Another example of this is using business email compromise (BEC). If one of your third party vendors gets hacked, the hacker can send you an email with malware that is disguised as a regular email attachment. Since you are already accustomed to getting emails from this company, most likely you will open the email and download the attachment without being suspicious. This is just a couple of examples of how third parties can add risk to your business, which is why you want to do what you can to make sure you’re protected from that risk of doing business. First, here are the three main categories of risks that come with using third party services:
Network Security: If another company has access to your network in an insecure way this can lead to your company getting hacked, which is typically very expensive to recover from. On average share prices drop 7% following a cyberattack and cost over $3 million on average.
Regulatory: This is where a third party vendor that has your company’s information is not compliant with one or more of the regulations that affects your company. You are ultimately responsible for ensuring that any third party that you share information with is being handled in compliance with the applicable regulations. Not being compliant may result in fines or require you to suspend your business operations if it’s a serious offence.
Operational: This would be any disruption to your company’s operations where you’re unable to provide products or services to your customers. A common example of this would be if you’re using a cloud provider. If the server that’s hosting your website goes down unexpectedly that means your customers will not be able to access your website and that will cost you business. If your company has a business model like Netflix that requires high uptime then this can be catastrophic to your business.
How you can mitigate your third-party risks
Identify all your third-party vendors and their contact information: You should keep a record of every vendor your company uses including their contact information, terms of service and other relevant information.
SLA: In your service level agreement you should outline exactly what services you should be provided with. For example it should guarantee a certain amount of uptime and in the event that this service is not delivered it should outline what corrective action will be taken and any compensation that should be provided if they can’t recover in a timely manner. You should have it in writing that your company should be notified in the event of a data breach and provide a dedicated mailbox for them to send the notification to.

- - - -

## Work instructions
1. Can you reproduce the passage on third-party vendor risk word for word, between "Operational: This would" and "to your business.", inclusive?
2. Could you carry on the passage on third-party vendor risk, picking up right after its final sentence?
The material that follows has no connection to the passage on third-party vendor risk.

- - - -

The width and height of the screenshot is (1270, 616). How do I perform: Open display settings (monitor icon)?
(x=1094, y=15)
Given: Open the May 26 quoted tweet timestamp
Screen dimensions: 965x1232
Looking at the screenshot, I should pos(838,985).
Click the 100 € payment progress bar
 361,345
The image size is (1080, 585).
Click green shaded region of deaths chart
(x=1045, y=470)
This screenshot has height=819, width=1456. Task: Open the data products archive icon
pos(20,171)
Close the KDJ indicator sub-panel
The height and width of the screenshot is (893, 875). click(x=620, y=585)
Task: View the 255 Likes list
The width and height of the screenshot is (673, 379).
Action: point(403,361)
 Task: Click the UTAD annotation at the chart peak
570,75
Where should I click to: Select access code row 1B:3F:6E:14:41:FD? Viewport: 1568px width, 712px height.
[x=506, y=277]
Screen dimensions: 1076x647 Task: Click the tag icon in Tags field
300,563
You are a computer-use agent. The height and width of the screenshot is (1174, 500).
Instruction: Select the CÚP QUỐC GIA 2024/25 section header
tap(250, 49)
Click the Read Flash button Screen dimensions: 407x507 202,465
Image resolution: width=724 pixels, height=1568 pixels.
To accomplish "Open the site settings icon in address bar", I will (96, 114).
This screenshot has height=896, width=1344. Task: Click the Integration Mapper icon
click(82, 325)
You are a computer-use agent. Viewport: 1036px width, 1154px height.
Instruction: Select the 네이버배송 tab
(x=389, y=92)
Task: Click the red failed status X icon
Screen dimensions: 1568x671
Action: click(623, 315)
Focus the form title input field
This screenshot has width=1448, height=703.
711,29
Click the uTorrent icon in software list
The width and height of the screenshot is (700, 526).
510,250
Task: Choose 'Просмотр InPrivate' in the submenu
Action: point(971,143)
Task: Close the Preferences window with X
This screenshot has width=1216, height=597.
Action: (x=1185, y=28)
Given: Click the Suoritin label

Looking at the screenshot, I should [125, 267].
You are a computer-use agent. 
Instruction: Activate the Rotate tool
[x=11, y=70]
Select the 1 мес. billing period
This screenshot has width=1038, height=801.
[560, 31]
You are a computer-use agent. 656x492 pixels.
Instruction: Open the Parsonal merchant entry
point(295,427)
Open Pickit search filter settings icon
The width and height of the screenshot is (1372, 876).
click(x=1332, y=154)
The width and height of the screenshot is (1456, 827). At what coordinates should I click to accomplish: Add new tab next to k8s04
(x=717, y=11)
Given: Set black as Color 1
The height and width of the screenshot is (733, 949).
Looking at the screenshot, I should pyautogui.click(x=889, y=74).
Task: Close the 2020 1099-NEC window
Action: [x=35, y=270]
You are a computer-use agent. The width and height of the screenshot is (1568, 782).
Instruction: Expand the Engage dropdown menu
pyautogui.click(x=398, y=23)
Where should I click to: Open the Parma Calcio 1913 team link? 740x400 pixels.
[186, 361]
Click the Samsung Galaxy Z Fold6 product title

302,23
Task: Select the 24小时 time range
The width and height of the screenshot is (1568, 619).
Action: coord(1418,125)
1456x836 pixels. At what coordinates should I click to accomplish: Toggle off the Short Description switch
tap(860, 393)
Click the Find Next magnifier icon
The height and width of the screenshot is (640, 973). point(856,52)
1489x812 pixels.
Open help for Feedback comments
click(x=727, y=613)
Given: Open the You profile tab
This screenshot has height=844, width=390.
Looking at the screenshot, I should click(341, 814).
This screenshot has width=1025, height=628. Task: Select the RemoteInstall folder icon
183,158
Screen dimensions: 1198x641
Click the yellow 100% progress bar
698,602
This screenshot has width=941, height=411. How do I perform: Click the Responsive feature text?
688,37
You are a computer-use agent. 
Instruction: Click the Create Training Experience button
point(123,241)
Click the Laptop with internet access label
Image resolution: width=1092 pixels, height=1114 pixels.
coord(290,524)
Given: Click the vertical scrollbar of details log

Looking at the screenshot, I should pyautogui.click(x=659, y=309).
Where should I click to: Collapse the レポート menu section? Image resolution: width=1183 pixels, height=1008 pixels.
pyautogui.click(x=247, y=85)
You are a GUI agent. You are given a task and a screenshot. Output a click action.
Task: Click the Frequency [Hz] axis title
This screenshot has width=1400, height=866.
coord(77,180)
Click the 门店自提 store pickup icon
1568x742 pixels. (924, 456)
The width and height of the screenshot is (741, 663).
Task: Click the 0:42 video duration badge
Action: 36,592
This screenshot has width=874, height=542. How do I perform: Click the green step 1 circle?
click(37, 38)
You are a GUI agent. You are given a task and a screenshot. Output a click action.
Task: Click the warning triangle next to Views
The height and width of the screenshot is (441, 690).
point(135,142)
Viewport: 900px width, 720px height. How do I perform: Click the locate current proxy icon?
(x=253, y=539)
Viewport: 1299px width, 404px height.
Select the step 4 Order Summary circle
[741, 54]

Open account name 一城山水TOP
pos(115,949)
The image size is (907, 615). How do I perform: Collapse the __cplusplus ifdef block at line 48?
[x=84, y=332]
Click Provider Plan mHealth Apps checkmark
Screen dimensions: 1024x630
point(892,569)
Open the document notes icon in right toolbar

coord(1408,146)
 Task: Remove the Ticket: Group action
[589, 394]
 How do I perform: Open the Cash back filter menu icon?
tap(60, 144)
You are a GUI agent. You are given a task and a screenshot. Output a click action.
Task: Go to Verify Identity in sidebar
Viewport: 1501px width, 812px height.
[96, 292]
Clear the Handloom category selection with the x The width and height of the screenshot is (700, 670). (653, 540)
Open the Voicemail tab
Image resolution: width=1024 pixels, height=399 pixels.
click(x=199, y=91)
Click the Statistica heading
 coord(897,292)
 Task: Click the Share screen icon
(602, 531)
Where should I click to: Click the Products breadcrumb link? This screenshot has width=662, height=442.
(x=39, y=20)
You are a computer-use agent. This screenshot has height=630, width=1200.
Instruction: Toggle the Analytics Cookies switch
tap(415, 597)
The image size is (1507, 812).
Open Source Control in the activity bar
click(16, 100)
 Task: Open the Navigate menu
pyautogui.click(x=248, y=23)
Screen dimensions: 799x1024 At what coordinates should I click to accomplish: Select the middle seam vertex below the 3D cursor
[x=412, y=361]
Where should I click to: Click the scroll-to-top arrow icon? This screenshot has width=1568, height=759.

- - - -

## Outputs by task
1.
Operational: This would be any disruption to your company’s operations where you’re unable to provide products or services to your customers. A common example of this would be if you’re using a cloud provider. If the server that’s hosting your website goes down unexpectedly that means your customers will not be able to access your website and that will cost you business. If your company has a business model like Netflix that requires high uptime then this can be catastrophic to your business.

2.
Use Industry Standard vendor assessments: You can use assessment program’s from established vendors like Microsoft or Adobe for assessing your vendor’s risk level. These outline the security controls they assess for in every third-party vendor that stores or processes their company data. Here are some common examples of what you want to check for, provided by security boulevard:
Assertion of Security Practices: Review of security certification attestation reports (SOC 2 Type II, ISO 27001) and internal security policies and standards
User authentication: Password policies, access control processes, and support of multi-factor authentication
Logging and audit: Details about system/app/network logs and retention periods
Data Center Security: Physical security controls in locations where company data is hosted
Vulnerability and Patch Management: Cadence of external/internal vulnerability assessments and pen tests as well as timelines for vulnerability remediations
End-point protection: Policies that cover end-point security
Data Encryption: Encryption of data in rest and transit
There are also vendor neutral industry standards that you can use to in assessing your vendor’s risk management, here are some of the popular ones:
– SOC 2
– ISO 27001
-Consensus Assessment Initiative Questionnaire
-NIST Risk Management Framework 2.0
– CIS Critical Security Controls
Give as little information as possible: You want to make sure you only give information that is absolutely necessary for the vendor to do their job. You should be able to give a business reason for every piece of information you give to your vendors. Additionally, if possible you should break the information up so that it can’t be used to identify an individual. For example something like a social security number by itself isn’t very useful, but if you have a person’s first name and last name along with the social security number then it becomes much more useful for fraud. So wherever possible break up the information so that it can’t be used to harm anyone. This process is called data anonymization and it’s the process of protecting private and sensitive information by erasing or encrypting identifiers that connect an individual to stored data.
Monitor the news for your vendors: As mentioned earlier if your vendors suffer a data breach you are ultimately responsible as the owner of that information. Therefore, it’s important that you keep tabs on your vendors to see if they are affected by any data breaches so that you can be on time with your notification requirements and take all of the required steps to protect your consumer’s information.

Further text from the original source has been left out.